Element and text location data
— Start —
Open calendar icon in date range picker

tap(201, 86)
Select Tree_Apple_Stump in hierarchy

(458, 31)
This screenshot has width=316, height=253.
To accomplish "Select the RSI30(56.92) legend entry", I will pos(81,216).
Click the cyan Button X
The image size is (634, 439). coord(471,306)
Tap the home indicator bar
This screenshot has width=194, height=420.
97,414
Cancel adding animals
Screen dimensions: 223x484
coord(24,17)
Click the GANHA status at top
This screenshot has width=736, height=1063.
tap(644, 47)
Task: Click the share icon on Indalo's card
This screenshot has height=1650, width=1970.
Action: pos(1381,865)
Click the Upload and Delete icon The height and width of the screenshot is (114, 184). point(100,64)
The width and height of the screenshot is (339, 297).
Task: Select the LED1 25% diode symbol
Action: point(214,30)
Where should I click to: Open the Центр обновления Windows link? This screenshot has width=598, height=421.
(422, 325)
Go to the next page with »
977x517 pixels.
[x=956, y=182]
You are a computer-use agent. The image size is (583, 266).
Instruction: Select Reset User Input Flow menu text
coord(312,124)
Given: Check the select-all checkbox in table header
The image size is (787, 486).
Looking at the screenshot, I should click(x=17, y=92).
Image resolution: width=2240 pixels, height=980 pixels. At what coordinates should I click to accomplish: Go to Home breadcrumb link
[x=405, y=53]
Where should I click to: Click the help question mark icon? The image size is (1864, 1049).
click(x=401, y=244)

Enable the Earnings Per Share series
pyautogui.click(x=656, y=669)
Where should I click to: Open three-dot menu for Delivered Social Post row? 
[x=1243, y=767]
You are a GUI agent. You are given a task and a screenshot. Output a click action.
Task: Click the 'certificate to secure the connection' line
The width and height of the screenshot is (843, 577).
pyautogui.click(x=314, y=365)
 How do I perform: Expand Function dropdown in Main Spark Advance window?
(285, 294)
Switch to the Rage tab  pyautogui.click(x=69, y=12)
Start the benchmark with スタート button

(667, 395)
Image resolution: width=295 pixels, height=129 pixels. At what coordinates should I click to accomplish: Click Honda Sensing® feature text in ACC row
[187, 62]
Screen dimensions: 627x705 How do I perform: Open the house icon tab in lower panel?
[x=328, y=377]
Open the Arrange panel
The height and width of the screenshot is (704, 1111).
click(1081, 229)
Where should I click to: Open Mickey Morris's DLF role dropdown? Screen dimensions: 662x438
— End —
__Work to do__.
Convert the material above into a numbered list with one item per line, and drop any blank lines.

__Answer for the task__.
1. Open calendar icon in date range picker
2. tap(201, 86)
3. Select Tree_Apple_Stump in hierarchy
4. (458, 31)
5. This screenshot has width=316, height=253.
6. To accomplish "Select the RSI30(56.92) legend entry", I will pos(81,216).
7. Click the cyan Button X
8. The image size is (634, 439). coord(471,306)
9. Tap the home indicator bar
10. This screenshot has width=194, height=420.
11. 97,414
12. Cancel adding animals
13. Screen dimensions: 223x484
14. coord(24,17)
15. Click the GANHA status at top
16. This screenshot has width=736, height=1063.
17. tap(644, 47)
18. Task: Click the share icon on Indalo's card
19. This screenshot has height=1650, width=1970.
20. Action: pos(1381,865)
21. Click the Upload and Delete icon The height and width of the screenshot is (114, 184). point(100,64)
22. The width and height of the screenshot is (339, 297).
23. Task: Select the LED1 25% diode symbol
24. Action: point(214,30)
25. Where should I click to: Open the Центр обновления Windows link? This screenshot has width=598, height=421.
26. (422, 325)
27. Go to the next page with »
28. 977x517 pixels.
29. [x=956, y=182]
30. You are a computer-use agent. The image size is (583, 266).
31. Instruction: Select Reset User Input Flow menu text
32. coord(312,124)
33. Given: Check the select-all checkbox in table header
34. The image size is (787, 486).
35. Looking at the screenshot, I should click(x=17, y=92).
36. Image resolution: width=2240 pixels, height=980 pixels. At what coordinates should I click to accomplish: Go to Home breadcrumb link
37. [x=405, y=53]
38. Where should I click to: Click the help question mark icon? The image size is (1864, 1049).
39. click(x=401, y=244)
40. Enable the Earnings Per Share series
41. pyautogui.click(x=656, y=669)
42. Where should I click to: Open three-dot menu for Delivered Social Post row? 
43. [x=1243, y=767]
44. You are a GUI agent. You are given a task and a screenshot. Output a click action.
45. Task: Click the 'certificate to secure the connection' line
46. The width and height of the screenshot is (843, 577).
47. pyautogui.click(x=314, y=365)
48.  How do I perform: Expand Function dropdown in Main Spark Advance window?
49. (285, 294)
50. Switch to the Rage tab  pyautogui.click(x=69, y=12)
51. Start the benchmark with スタート button
52. (667, 395)
53. Image resolution: width=295 pixels, height=129 pixels. At what coordinates should I click to accomplish: Click Honda Sensing® feature text in ACC row
54. [187, 62]
55. Screen dimensions: 627x705 How do I perform: Open the house icon tab in lower panel?
56. [x=328, y=377]
57. Open the Arrange panel
58. The height and width of the screenshot is (704, 1111).
59. click(1081, 229)
60. Where should I click to: Open Mickey Morris's DLF role dropdown? Screen dimensions: 662x438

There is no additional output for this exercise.